======== Given data ========
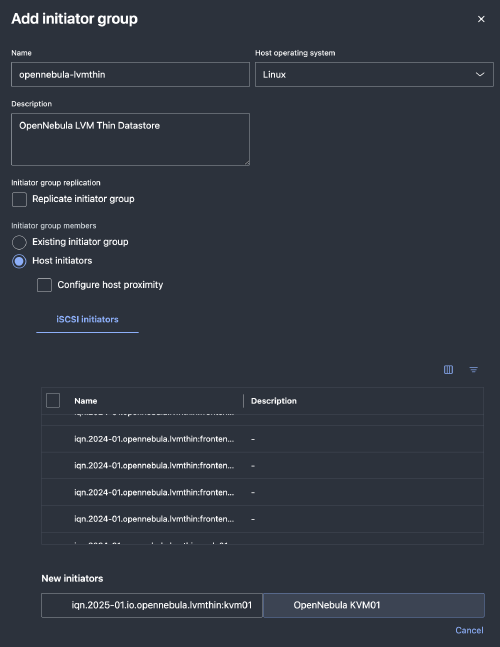Image resolution: width=500 pixels, height=647 pixels.
Task: Tick the Configure host proximity checkbox
Action: pos(45,285)
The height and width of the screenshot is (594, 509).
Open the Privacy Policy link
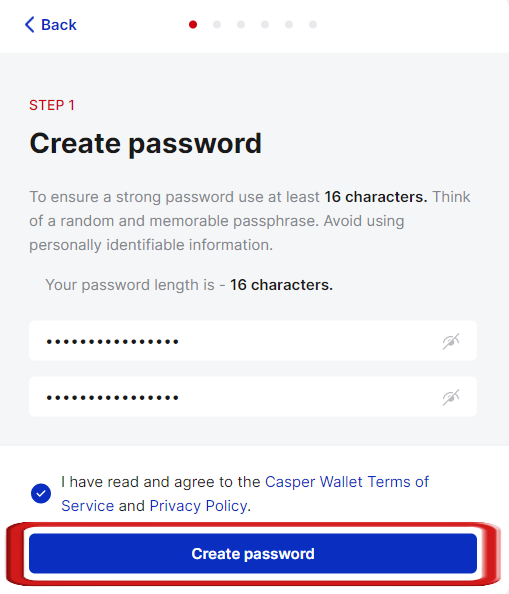199,506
========
Omit the pictures, and please restate word for word the lines running from the line with "The height and" to the end of the entries.

The height and width of the screenshot is (594, 509).
Open the Privacy Policy link
199,506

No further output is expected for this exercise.